2021 Spanish-French comedy film

Polyamory for Dummies (Poliamor para principiantes) is a 2021 Spanish-French romantic comedy film directed by Fernando Colomo which stars Karra Elejalde, María Pedraza, Quim Àvila and Toni Acosta.

== Plot ==
The plot follows Manu, a YouTuber vowing to defend romantic love who falls romantically for Amanda, a free-spirited girl committed to several polyamorous intimate relationships. Manu's plot to be the only love in Amanda's life does not go according to plan.

== Production ==
The screenplay was penned by Fernando Colomo, Casandra Macías-Gago and Marina Maesso. A joint Spanish-French coproduction by Morena Films alongside Acuerdo de Fluidos AIE and Ran Entertainment, it had the participation of Amazon Prime Video, RTVE and Telemadrid, funding from ICAA and support from the Madrid regional administration.
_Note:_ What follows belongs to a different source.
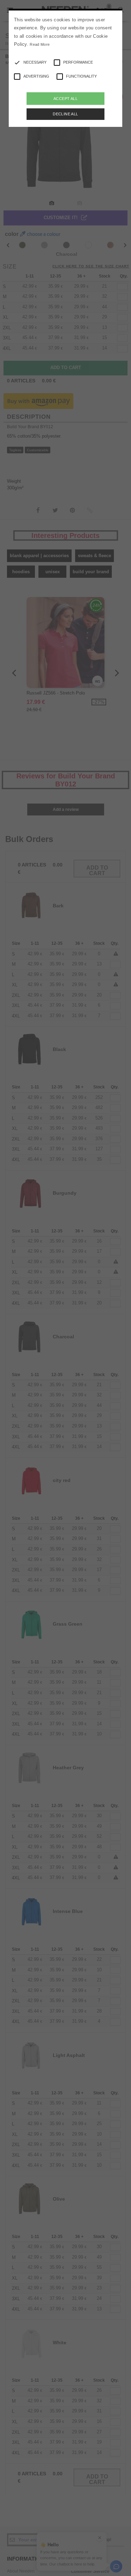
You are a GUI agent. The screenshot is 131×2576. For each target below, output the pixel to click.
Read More (40, 44)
It was shot in 2020 in locations of Madrid and Extremadura (including Navalmoral de la Mata and the resort-island of Valdecañas).

== Release ==
The film screened at the 5th BCN Film Fest on 20 April 2021. Distributed by Vértice Cine, it was theatrically released in Spain on 21 May 2021.

== Reception ==
Raquel Hernández Luján of HobbyConsolas gave the film 55 out of 100 points, considering the film to be "irregular", even if it featured a couple of hilarious sketches, also assessing that "despite trying to be very open-minded, the film has the classic structure of romantic comedies and feels dated".

Yago García of Cinemanía scored 3 out of 5 stars, considering that "the film's development is predictable and not all of its jokes work", "but Colomo has made it a likeable work".